Work required: Copy exactly the lines of the data below, beginning with the line with "Viewport: 1024px width, 840px height." and ending with the line with "Given: Select the". Pictures are to be omitted.

Listed records:
--- --- ---

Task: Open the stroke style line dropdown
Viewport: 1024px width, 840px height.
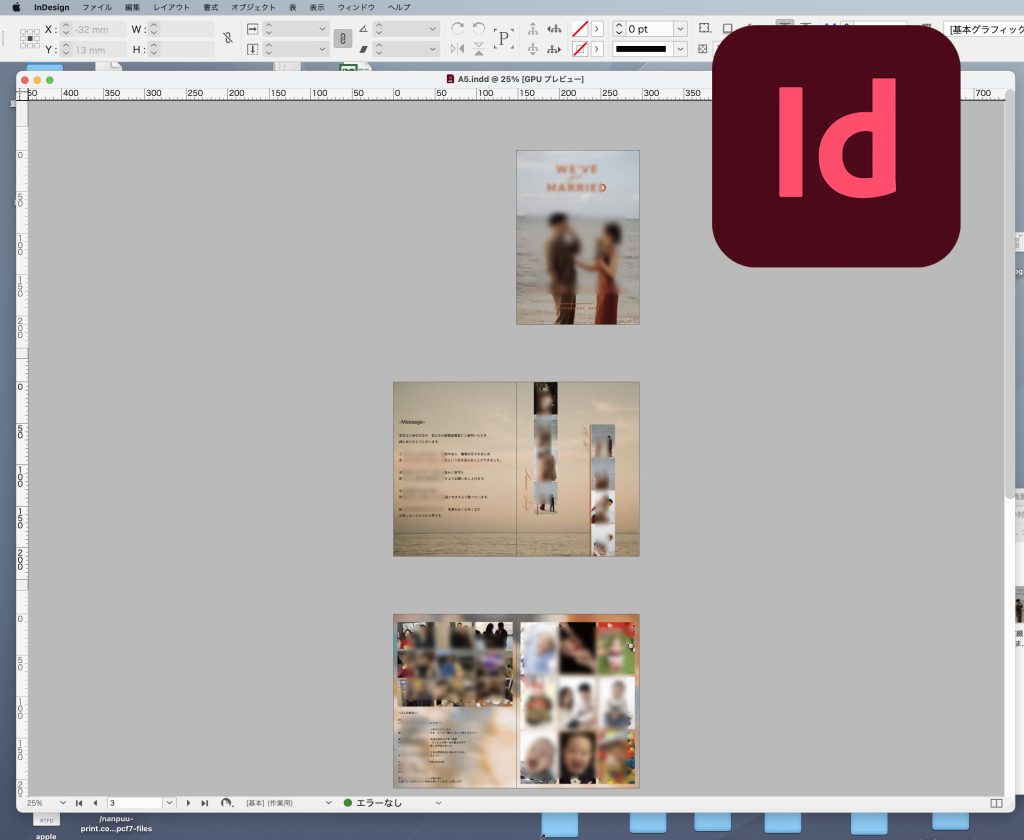Action: (x=680, y=48)
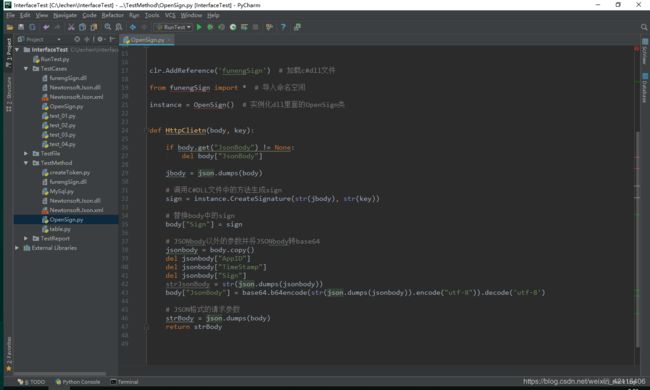Click the Save All disk icon
This screenshot has width=650, height=390.
point(21,27)
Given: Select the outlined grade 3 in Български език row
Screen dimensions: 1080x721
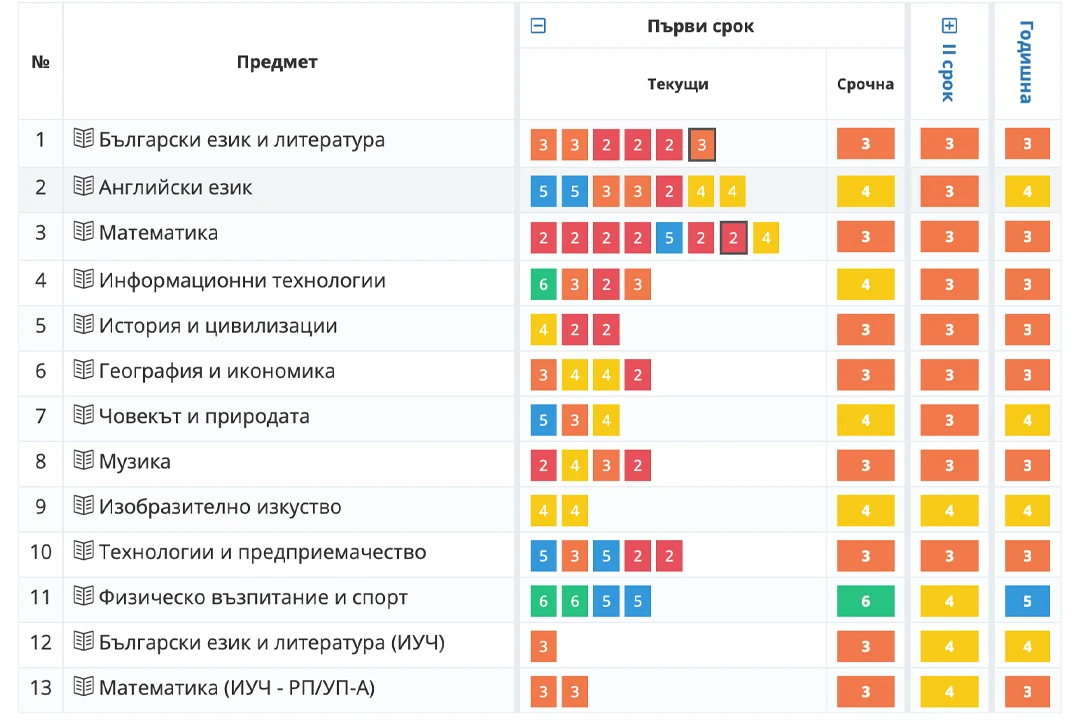Looking at the screenshot, I should coord(702,145).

--- --- ---

Task answer:
Viewport: 1024px width, 840px height.
Action: (x=680, y=48)
Click the Save All disk icon
This screenshot has width=650, height=390.
point(21,27)
Given: Select the outlined grade 3 in Български език row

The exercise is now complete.